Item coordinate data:
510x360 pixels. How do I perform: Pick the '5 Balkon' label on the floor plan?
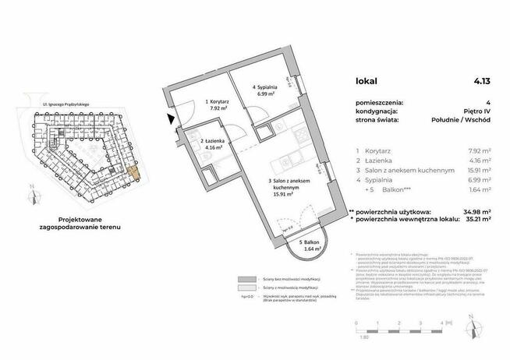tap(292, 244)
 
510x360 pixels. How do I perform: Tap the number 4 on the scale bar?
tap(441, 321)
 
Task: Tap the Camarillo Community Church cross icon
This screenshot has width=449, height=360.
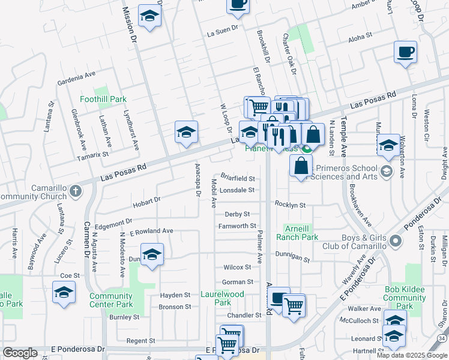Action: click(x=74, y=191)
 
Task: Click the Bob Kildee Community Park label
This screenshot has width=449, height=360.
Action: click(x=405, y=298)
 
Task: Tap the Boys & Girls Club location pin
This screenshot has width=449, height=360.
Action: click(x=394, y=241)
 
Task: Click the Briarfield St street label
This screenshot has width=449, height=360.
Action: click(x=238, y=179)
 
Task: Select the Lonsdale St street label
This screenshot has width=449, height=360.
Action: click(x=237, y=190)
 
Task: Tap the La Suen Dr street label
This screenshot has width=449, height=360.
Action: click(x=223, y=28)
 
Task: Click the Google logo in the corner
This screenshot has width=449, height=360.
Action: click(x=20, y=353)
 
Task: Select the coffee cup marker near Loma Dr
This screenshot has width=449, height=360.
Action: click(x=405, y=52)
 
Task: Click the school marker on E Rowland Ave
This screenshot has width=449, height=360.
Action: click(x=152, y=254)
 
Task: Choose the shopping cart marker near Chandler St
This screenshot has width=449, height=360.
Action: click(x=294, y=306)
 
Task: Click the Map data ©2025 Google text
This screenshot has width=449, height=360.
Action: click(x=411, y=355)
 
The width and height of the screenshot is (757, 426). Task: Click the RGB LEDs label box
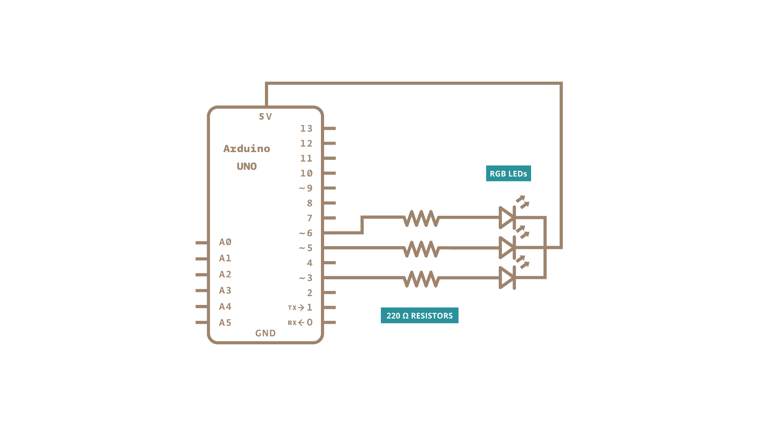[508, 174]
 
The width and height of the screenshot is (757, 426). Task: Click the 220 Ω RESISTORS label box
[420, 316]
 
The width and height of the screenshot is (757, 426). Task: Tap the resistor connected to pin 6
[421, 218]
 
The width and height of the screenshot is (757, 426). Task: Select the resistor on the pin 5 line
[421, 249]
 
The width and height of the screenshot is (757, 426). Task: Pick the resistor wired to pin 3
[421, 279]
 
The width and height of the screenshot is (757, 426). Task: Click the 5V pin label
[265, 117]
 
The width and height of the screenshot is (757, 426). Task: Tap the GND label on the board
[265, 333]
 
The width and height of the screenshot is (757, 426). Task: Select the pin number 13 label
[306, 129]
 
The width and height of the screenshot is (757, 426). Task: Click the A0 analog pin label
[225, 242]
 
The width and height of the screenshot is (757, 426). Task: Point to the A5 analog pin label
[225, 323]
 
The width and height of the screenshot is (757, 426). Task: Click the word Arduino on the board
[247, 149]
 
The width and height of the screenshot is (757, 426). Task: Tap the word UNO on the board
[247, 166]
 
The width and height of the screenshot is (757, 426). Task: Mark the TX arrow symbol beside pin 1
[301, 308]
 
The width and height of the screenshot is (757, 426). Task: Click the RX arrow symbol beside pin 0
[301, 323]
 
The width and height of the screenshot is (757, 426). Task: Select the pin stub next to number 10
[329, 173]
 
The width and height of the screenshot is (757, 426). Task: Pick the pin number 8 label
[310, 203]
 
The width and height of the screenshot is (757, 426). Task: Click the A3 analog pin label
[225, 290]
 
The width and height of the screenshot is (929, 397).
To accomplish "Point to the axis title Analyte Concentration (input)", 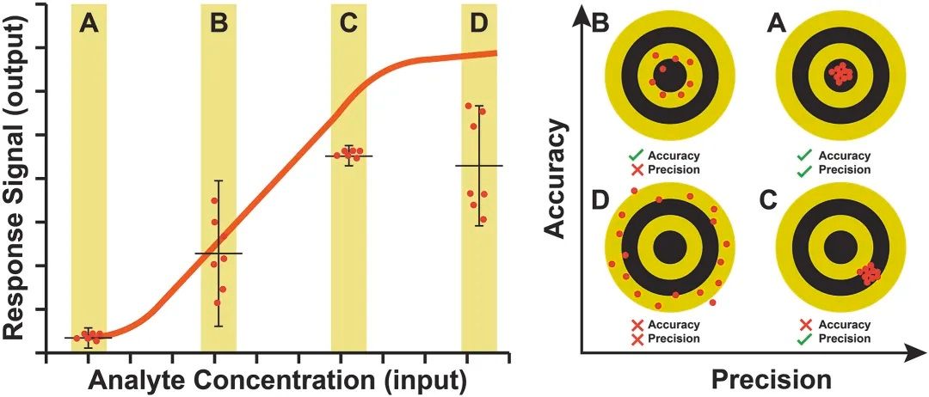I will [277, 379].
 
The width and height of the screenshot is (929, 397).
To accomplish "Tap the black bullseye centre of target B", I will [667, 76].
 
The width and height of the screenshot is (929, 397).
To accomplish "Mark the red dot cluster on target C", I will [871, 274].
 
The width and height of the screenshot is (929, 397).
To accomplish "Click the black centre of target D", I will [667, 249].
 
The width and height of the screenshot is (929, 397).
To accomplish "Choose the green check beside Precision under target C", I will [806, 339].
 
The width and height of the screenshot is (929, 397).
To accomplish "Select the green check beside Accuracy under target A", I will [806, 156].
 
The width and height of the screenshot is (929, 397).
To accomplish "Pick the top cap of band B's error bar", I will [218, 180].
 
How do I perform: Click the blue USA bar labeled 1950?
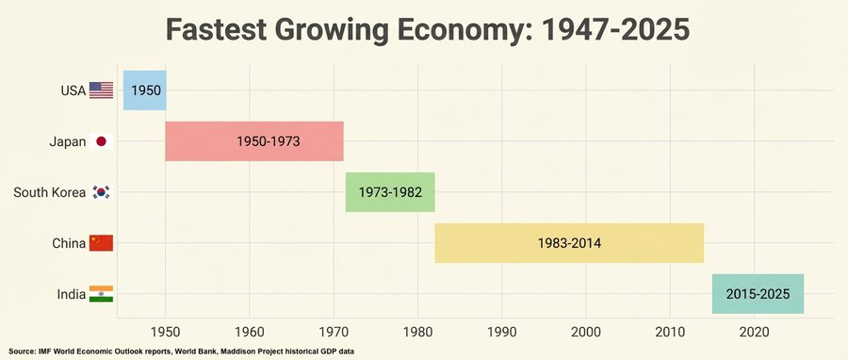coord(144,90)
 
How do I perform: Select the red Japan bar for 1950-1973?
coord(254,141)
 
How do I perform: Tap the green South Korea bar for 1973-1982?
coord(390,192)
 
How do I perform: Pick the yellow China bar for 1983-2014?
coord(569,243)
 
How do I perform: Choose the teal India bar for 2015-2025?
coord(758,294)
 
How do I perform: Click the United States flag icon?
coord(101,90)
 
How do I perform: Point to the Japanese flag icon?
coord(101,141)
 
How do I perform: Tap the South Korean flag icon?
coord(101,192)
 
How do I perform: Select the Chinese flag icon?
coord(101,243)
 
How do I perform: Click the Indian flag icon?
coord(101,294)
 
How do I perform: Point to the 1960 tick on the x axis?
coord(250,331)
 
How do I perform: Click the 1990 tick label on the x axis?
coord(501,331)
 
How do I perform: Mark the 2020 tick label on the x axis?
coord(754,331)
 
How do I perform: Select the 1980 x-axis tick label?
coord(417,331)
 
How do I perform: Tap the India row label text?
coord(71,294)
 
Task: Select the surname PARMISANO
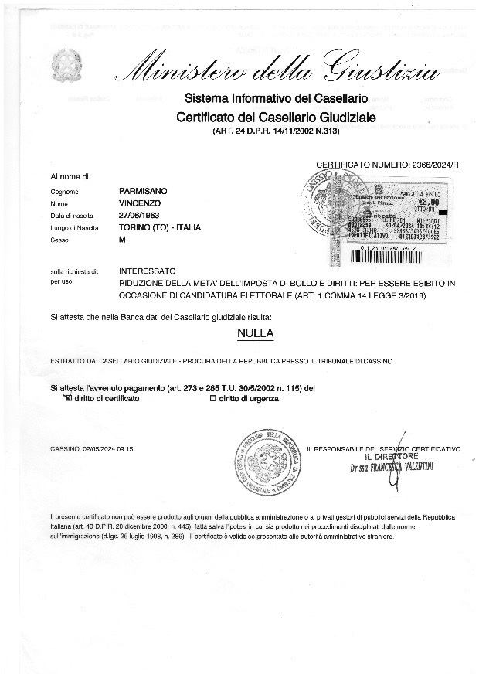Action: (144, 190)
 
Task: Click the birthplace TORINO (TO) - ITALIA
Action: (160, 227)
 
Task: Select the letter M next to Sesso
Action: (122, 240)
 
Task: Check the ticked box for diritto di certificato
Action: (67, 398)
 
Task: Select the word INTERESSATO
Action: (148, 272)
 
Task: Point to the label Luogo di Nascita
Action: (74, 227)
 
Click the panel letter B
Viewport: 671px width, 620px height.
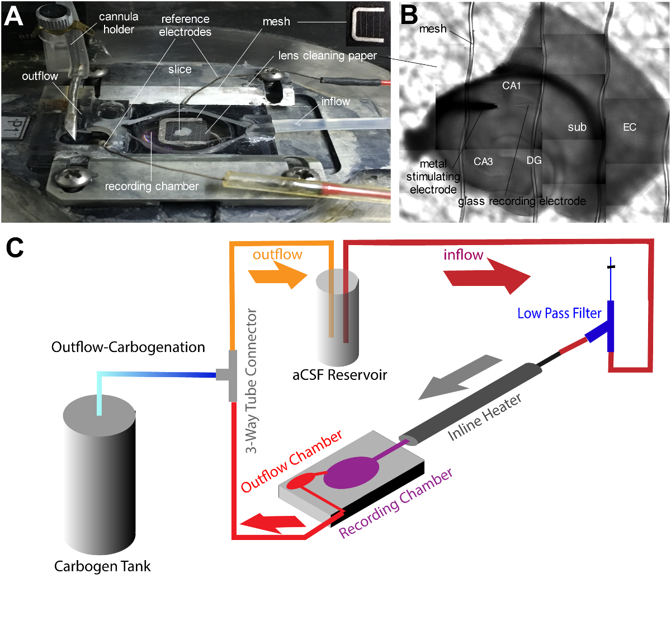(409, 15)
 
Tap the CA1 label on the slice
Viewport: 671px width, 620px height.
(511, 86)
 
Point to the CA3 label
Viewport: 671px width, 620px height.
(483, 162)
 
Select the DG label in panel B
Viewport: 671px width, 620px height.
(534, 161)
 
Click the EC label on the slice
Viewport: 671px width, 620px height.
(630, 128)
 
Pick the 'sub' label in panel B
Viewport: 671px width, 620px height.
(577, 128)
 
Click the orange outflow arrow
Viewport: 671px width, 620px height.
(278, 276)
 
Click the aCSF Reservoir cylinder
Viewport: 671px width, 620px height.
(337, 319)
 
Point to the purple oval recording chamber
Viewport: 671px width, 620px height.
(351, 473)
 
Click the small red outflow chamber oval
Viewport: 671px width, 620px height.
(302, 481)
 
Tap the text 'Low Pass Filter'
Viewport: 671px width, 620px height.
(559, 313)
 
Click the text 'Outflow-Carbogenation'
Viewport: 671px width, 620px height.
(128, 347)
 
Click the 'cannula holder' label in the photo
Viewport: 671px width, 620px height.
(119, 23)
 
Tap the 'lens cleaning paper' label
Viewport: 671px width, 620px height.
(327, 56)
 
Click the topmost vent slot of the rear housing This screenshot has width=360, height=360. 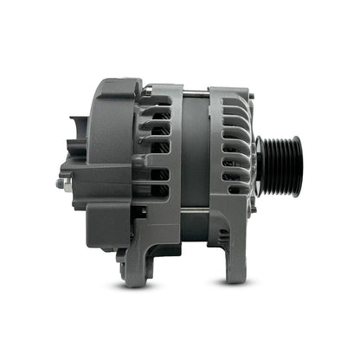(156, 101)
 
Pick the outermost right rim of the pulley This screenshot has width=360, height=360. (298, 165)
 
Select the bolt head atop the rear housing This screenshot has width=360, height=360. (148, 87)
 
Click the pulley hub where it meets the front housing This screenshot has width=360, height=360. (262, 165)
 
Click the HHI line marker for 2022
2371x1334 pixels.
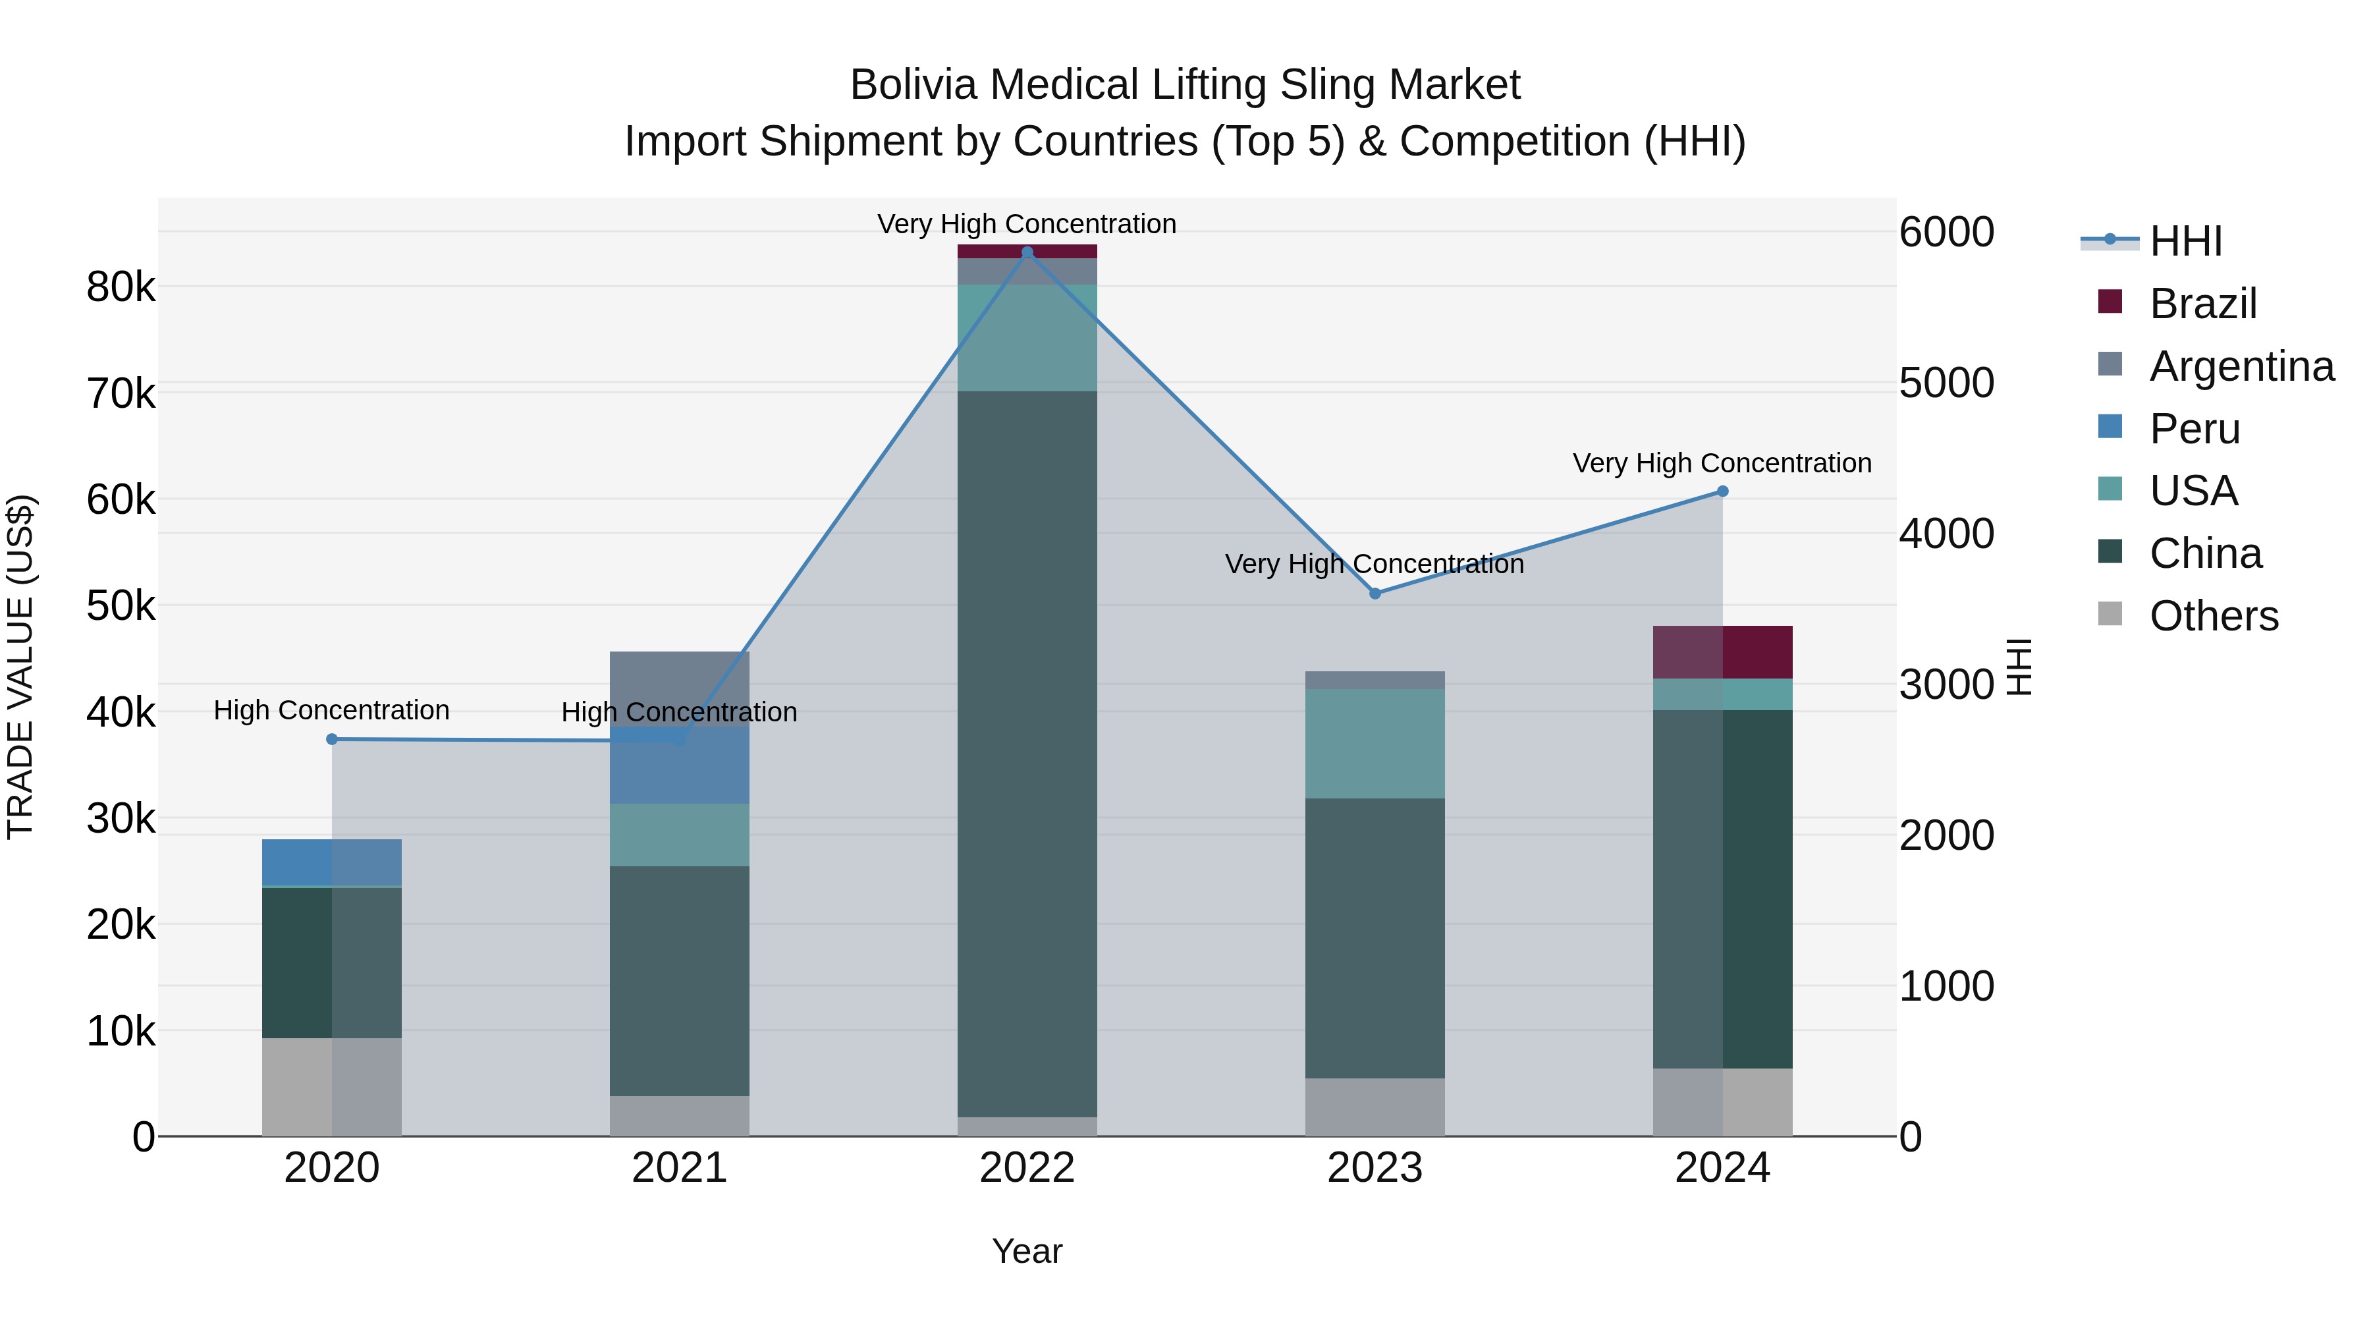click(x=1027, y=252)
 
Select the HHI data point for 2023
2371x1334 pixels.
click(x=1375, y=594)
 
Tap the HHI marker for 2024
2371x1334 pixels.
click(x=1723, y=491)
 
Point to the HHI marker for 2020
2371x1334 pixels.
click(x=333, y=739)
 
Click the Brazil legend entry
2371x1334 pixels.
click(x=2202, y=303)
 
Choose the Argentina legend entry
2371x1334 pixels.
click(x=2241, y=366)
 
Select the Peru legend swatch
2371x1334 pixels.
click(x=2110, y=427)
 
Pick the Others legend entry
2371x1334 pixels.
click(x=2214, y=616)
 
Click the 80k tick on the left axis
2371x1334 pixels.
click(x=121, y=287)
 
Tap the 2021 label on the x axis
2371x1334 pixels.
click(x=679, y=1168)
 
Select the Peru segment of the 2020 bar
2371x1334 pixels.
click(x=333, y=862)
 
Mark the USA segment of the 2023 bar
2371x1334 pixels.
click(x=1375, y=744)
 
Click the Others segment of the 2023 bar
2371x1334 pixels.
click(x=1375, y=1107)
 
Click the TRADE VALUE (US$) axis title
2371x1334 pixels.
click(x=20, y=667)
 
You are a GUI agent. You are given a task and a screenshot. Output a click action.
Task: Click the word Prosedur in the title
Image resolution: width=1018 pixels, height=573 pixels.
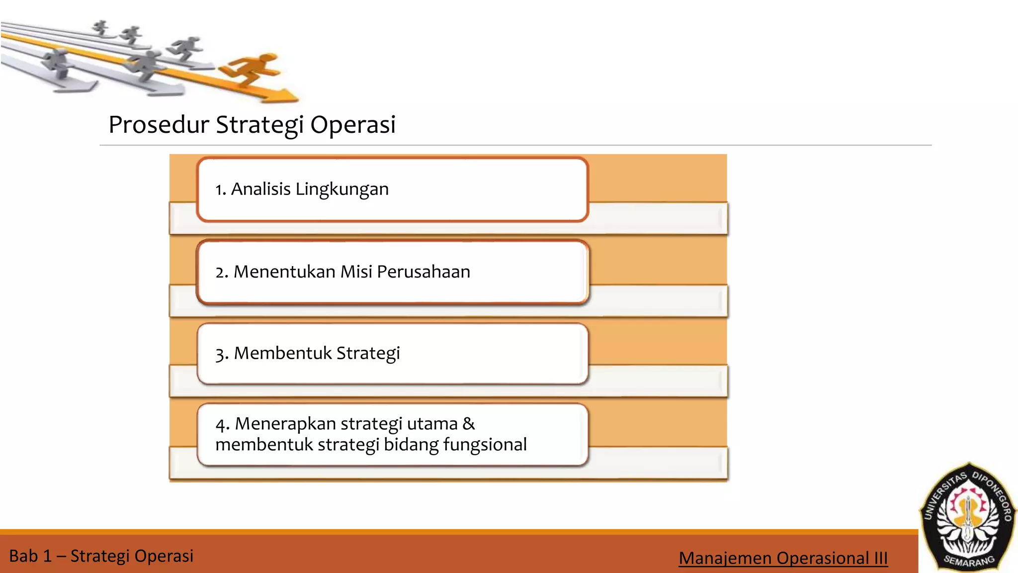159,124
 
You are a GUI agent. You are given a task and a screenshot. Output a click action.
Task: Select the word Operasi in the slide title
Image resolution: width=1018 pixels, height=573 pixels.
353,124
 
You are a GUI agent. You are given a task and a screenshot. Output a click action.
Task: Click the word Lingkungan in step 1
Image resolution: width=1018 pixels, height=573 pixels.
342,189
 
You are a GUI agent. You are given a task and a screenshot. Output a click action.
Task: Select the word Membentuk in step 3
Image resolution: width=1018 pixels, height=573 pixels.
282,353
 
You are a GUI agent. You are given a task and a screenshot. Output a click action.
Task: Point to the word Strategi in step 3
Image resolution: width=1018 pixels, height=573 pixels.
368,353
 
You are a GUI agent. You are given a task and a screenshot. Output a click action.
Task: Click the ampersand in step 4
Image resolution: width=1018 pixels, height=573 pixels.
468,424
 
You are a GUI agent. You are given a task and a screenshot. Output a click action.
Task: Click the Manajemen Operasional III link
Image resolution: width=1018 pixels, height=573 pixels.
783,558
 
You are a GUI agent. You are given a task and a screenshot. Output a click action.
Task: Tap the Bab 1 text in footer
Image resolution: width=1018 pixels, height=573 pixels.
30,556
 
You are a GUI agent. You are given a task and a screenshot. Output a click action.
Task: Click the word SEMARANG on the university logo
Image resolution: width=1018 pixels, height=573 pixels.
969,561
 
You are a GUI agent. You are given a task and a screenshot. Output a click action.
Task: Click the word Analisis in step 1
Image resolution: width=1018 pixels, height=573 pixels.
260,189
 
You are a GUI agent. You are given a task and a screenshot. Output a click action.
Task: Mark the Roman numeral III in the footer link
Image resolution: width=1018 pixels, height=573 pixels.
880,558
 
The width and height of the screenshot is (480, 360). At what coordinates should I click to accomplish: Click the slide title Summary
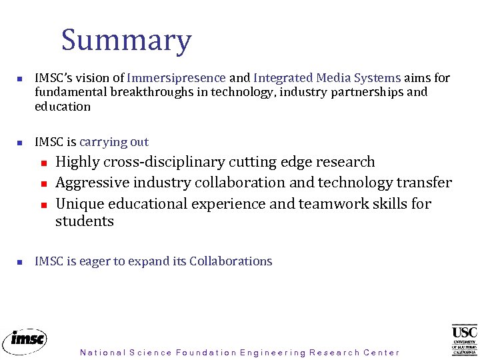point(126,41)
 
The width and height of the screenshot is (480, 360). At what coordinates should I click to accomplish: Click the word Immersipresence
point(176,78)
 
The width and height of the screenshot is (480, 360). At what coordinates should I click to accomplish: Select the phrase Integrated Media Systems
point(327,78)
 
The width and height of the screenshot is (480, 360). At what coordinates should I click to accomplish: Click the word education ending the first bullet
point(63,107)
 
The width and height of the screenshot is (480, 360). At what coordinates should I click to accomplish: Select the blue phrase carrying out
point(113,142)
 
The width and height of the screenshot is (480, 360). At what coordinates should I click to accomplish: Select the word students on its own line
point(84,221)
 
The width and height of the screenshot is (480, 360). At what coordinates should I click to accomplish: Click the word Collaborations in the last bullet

▶ _Written request_:
Report every line in the items above that contains the word "Others", copying each line in full.

▶ _Output of the task_:
Pick the Others legend entry
Click the Others segment of the 2023 bar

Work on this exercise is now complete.